When you reach the line containing "You are a GUI" in the records below, start copying exactly, and stop once you have copied the line containing "Impulse für die Fastensonntage (106, 216)".

** Data provided follows **

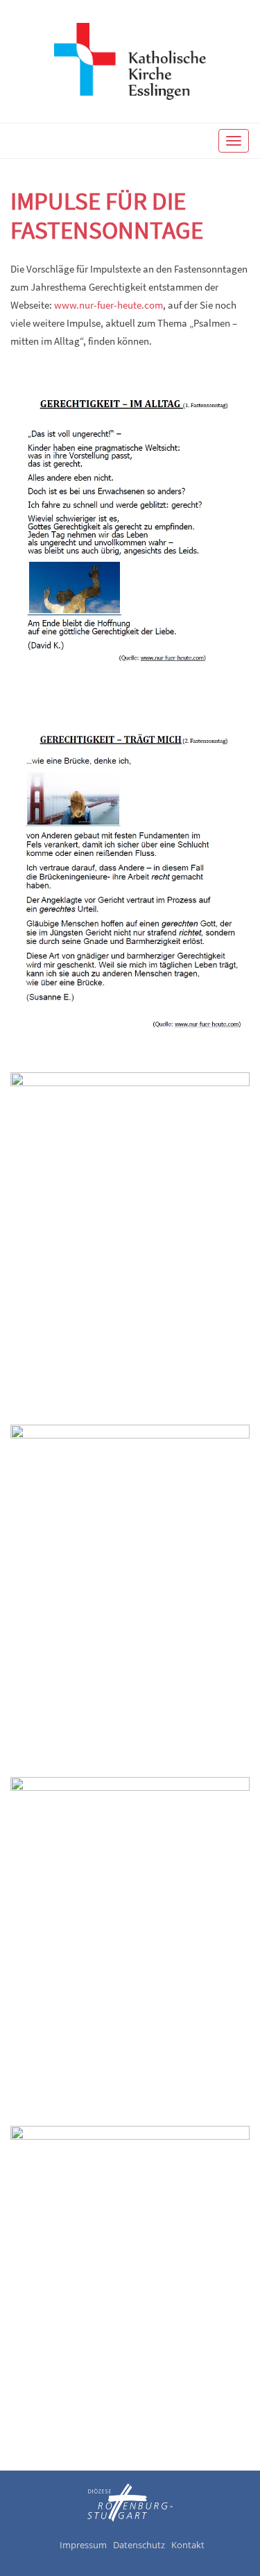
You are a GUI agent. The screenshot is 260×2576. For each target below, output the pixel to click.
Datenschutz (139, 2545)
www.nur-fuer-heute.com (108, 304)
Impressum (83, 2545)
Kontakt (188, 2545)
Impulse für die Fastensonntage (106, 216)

** End of Data provided **
** Data provided follows **

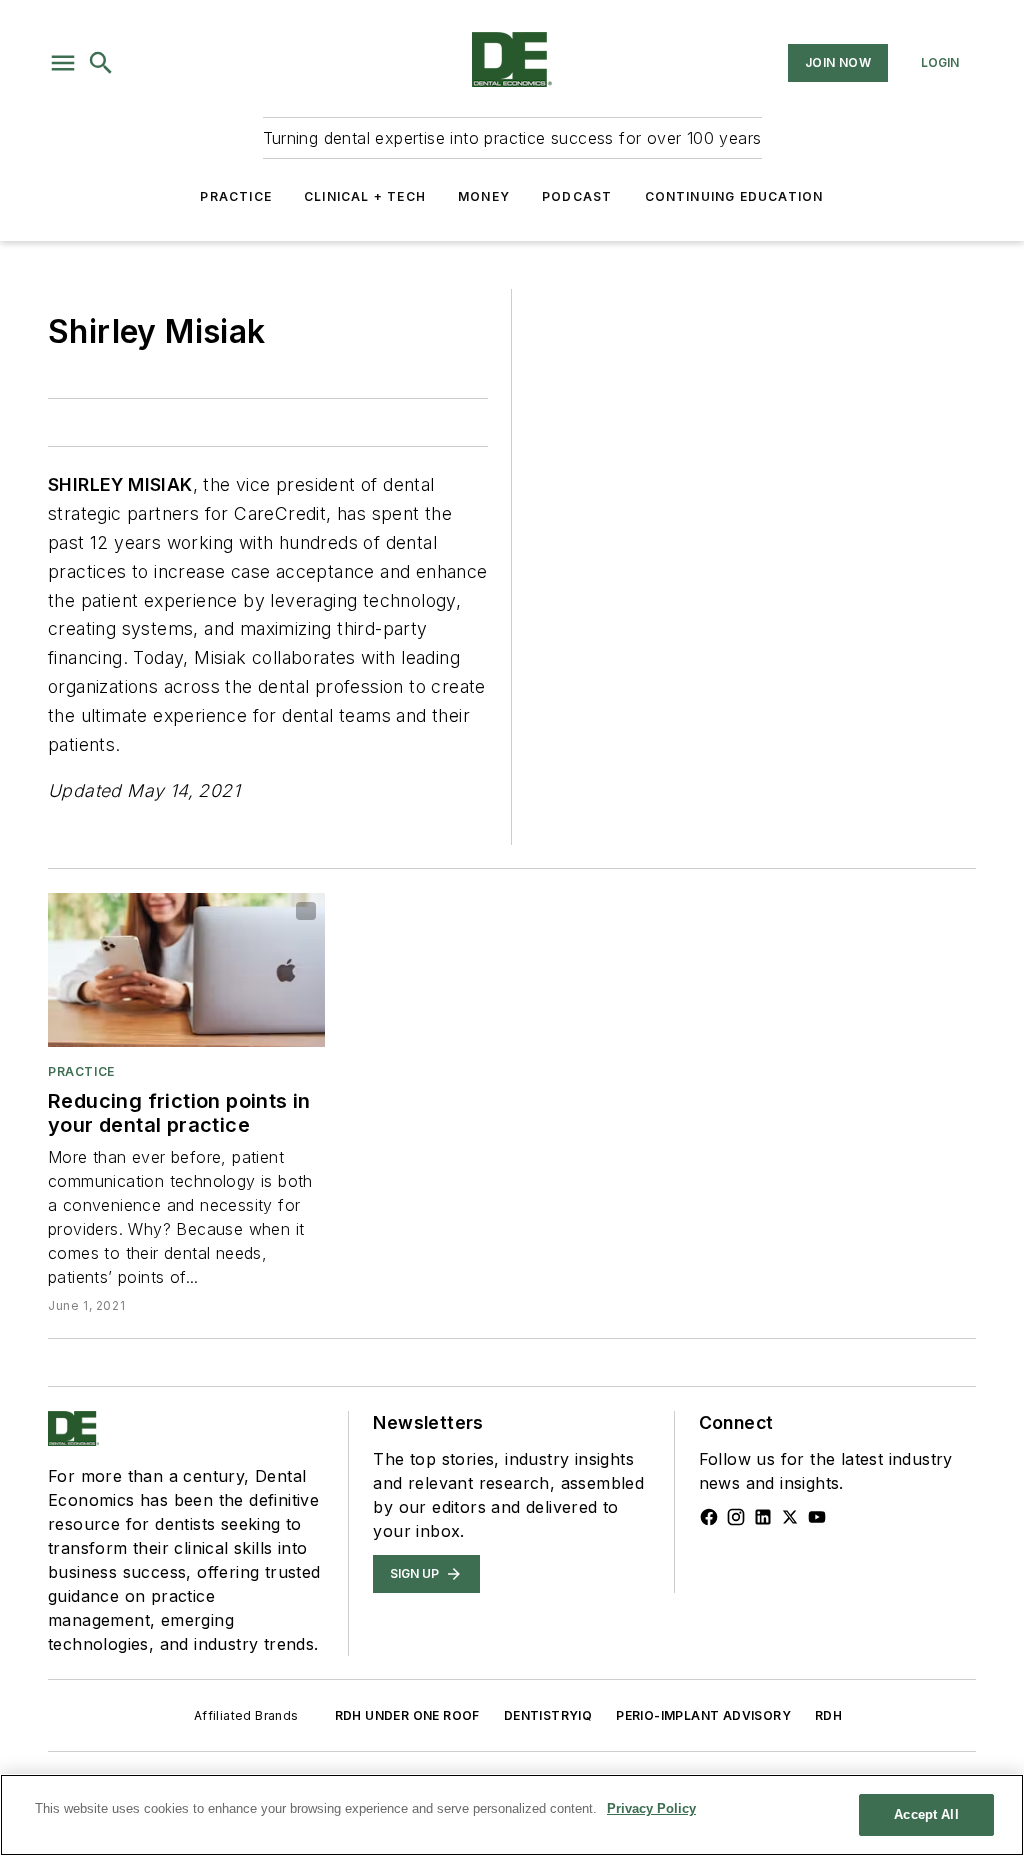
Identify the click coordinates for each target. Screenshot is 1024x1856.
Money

** End of Data provided **
** Data provided follows **

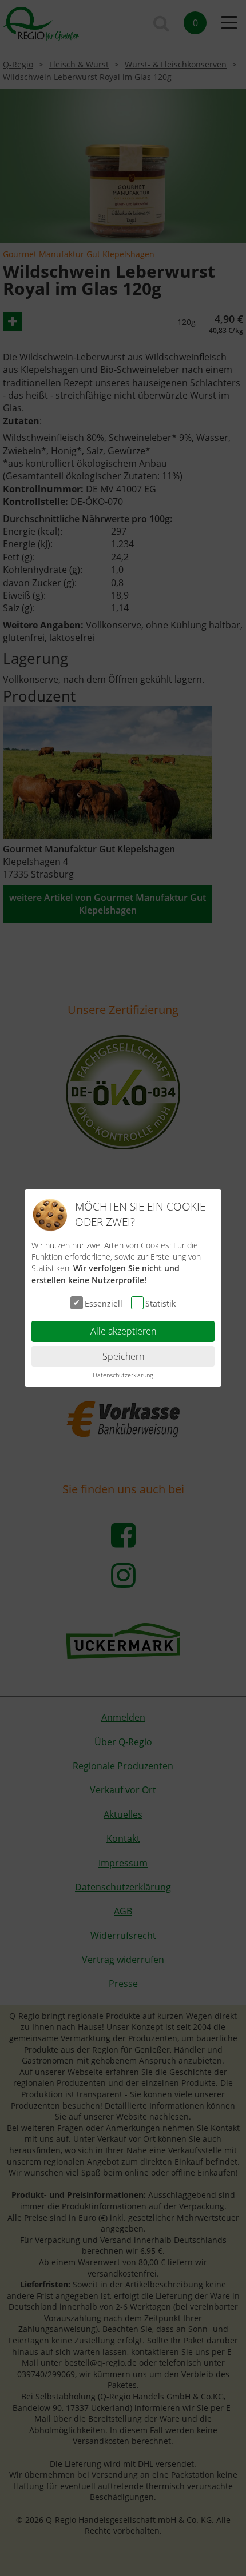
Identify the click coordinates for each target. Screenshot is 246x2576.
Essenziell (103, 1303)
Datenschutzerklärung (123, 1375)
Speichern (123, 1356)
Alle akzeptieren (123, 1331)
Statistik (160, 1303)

** End of Data provided **

§ Answer for the task
You are a GUI agent. The screenshot is 260×2576. For each target below, output the pixel to click.
Datenschutz (139, 2545)
www.nur-fuer-heute.com (108, 304)
Impressum (83, 2545)
Kontakt (188, 2545)
Impulse für die Fastensonntage (106, 216)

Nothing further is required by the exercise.